Книги

Барселона: история города

22
18
20
22
24
26
28
30
VIII

Чтобы возобновить это начинание, нужно было выкопать и оживить бездыханное тело каталонской поэзии — как придворной, так и фольклорной. Первые сборники каталонской фольклорной литературы, вдохновленные романтическим культом искренности и подлинности, принадлежат к тому же периоду, что и творчество Арибау и Рубио-и-Орса. Два основных сборника составили двое очень разных людей — Мануэль Мила-и-Фонтанальс и Пау Пиферер-и-Фабрегас. Оба родились в 1818 году.

Мануэль Мила-и-Фонтанальс

Кумиром Пиферера, молодого, незаурядного, распираемого патриотизмом и при этом очень трудолюбивого, был Виктор Гюго. Пиферер-и-Фабрегас родился в семье ремесленника в Барселоне, свою карьеру начал с критических разборов театральных пьес и в 1838 году стал издателем серии иллюстрированных альбомов, опубликованных в Барселоне под общим заглавием «Recuerdos у bellezas de España» («Воспоминания и красоты Испании»), представленных на «живописных атласах», весьма популярных во Франции. За следующие десять лет он написал первый из двух объемистых томов по Каталонии и добрую половину второго (закончен после его смерти будущим политиком Франсеском Пи-и-Маргалем). Третий том был посвящен Майорке и Балеарским островам. Основной упор в этом большом исследовании сделан на фольклор — песни, поговорки, стихи, костюмы, местные здания, обычаи, празднества — и на архитектуру в готическом стиле и стиле романеск. Словом, на все, что сохранило какие-то следы того, что автор называл «народным и религиозным гением Средних веков, единственно правдивым и поэтичным прошлым современных наций». Большая часть фольклорной поэзии и песен, собранных Пиферером, была из гористой местности вокруг деревушки Сант-Фелиу де Кодинес, куда он уезжал с семьей летом, спасаясь от барселонской жары. Его романтический энтузиазм не успел перерасти в академическую ученость, поскольку он умер от горячки в 1848 году, в тридцать лет.

(Сохранённые данные)
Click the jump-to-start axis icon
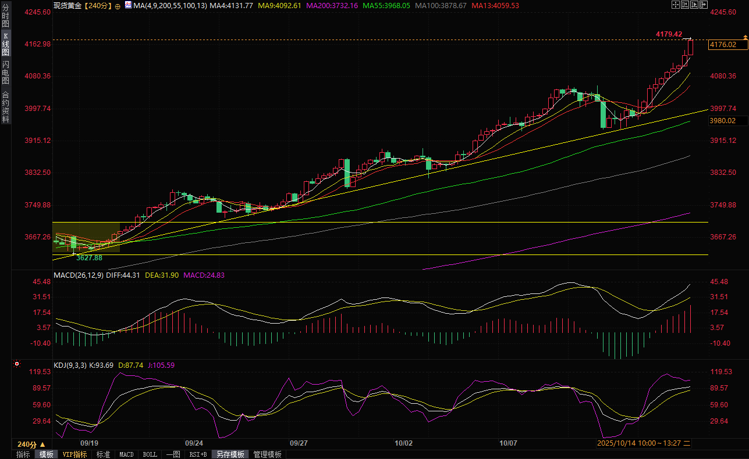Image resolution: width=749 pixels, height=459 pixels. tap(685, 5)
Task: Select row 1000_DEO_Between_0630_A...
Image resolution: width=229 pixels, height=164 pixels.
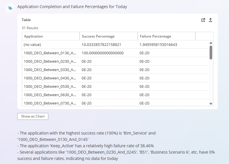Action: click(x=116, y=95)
...
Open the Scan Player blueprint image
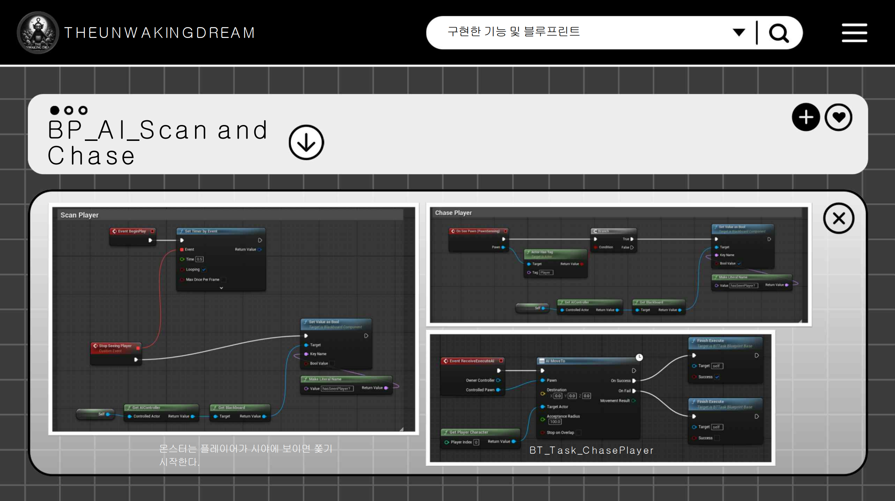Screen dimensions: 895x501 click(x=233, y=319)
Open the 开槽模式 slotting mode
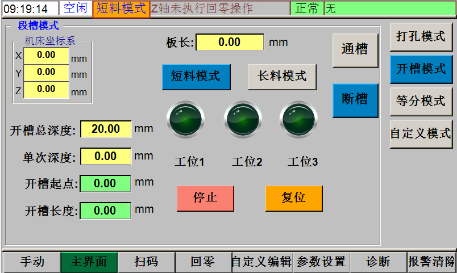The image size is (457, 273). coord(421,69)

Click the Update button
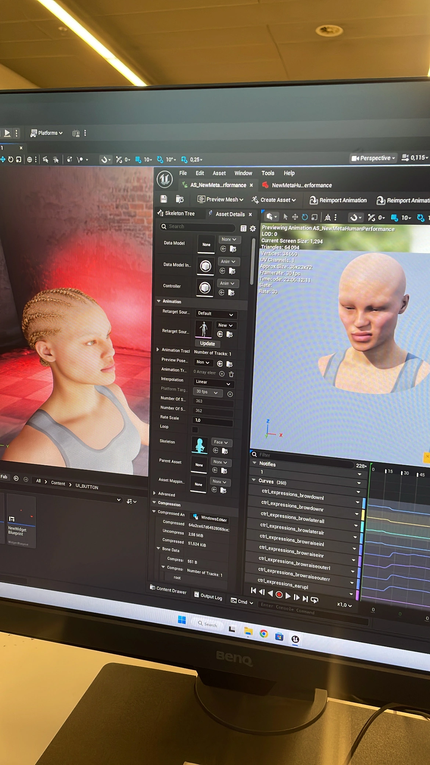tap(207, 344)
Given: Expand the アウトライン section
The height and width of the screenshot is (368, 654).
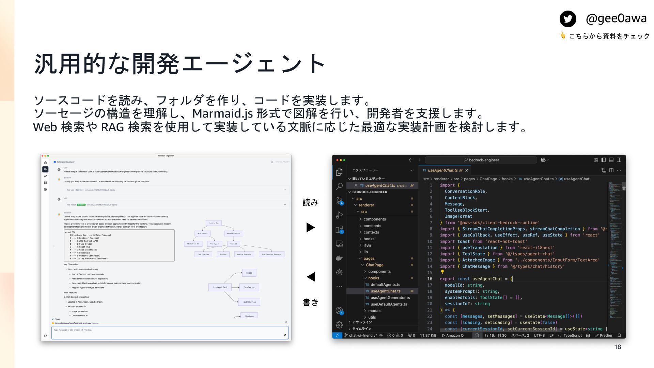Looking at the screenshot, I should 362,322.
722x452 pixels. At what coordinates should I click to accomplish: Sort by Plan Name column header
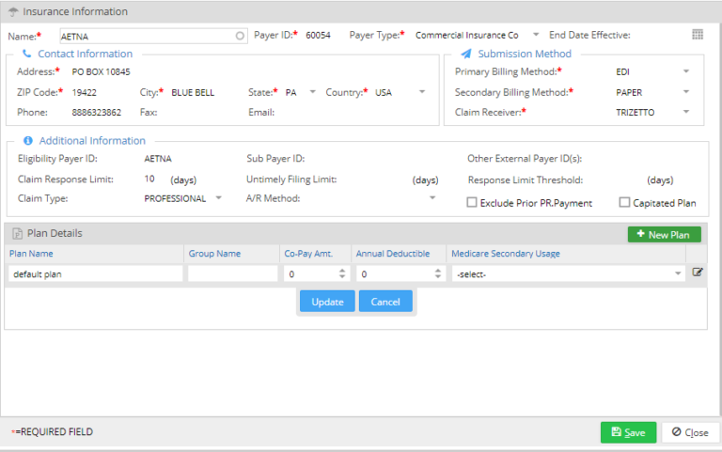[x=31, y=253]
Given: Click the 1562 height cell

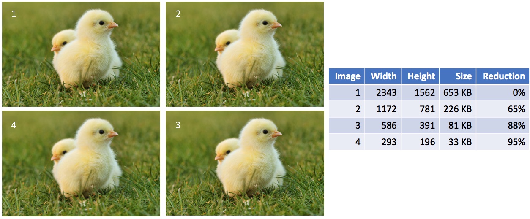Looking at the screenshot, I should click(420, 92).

▶ [ЧТО НУЖНО СДЕЛАТЬ]:
(a) Ответьте на вопросы по отрывку о каталонском фольклоре:
(i) В каком году родились Мануэль Мила-и-Фонтанальс и Пау Пиферер-и-Фабрегас?
(ii) Кто закончил второй том Пиферера о Каталонии после его смерти?
(iii) Из какой местности Пиферер собрал большую часть фольклорной поэзии и песен?
(b) Продолжите отрывок о каталонском фольклоре, начав сразу после его последнего предложения.
Эти данные никак не связаны с отрывком о каталонском фольклоре.

▶ [ОТВЕТЫ К ЗАДАНИЮ]:
(a)
(i) В 1818 году.
(ii) Будущий политик Франсеск Пи-и-Маргаль.
(iii) Из гористой местности вокруг деревушки Сант-Фелиу де Кодинес.

(b)
Его друг, Мануэль Мила-и-Фонталаньс (1818–1884) был во всем прямой противоположностью Пифереру: медлительный, умеренный, консервативный, ярый приверженец академизма и методики. Он родился в семье фермера в Пенедесе, воспитывался в патриархальном доме, изучал право и филологию в университетах Барселоны и Серверы, в 1844 году защитил докторскую диссертацию, а три года спустя получил кафедру литературы в Барселонском университете, где десятилетиями пренебрегал всяческими программами по литературе, являя собою что-то среднее между Моисеем и рассеянным профессором. В своих мемуарах барселонский драматург Хосеп де Сагарра говорит о неизгладимом впечатлении, которое произвел Мила на его отца:

Слава и гордость нашего «Возрождения» — одышливый и такой вопиюще толстой, что студенты называли его «Литературный кит». Его голос был подобен самой низкой органной ноте в заутрене. Он говорил с многочисленными паузами, от которых даже мухи, кружившие вокруг его лысой головы, засыпали… Великий человек обитал на чердаке на Университетской площади, в хаотическом беспорядке. Мой отец вспоминает его сидящим июньским днем в тесных брюках, в которых его живот выглядел, как бомба, готовая вот-вот взорваться. Он носил крестьянскую рубашку в синюю и белую клетку и широкие, пропотевшие подтяжки… Однажды дон Мануэль дал моему отцу почитать книгу, заложенную, как закладкой, соленым анчоусом.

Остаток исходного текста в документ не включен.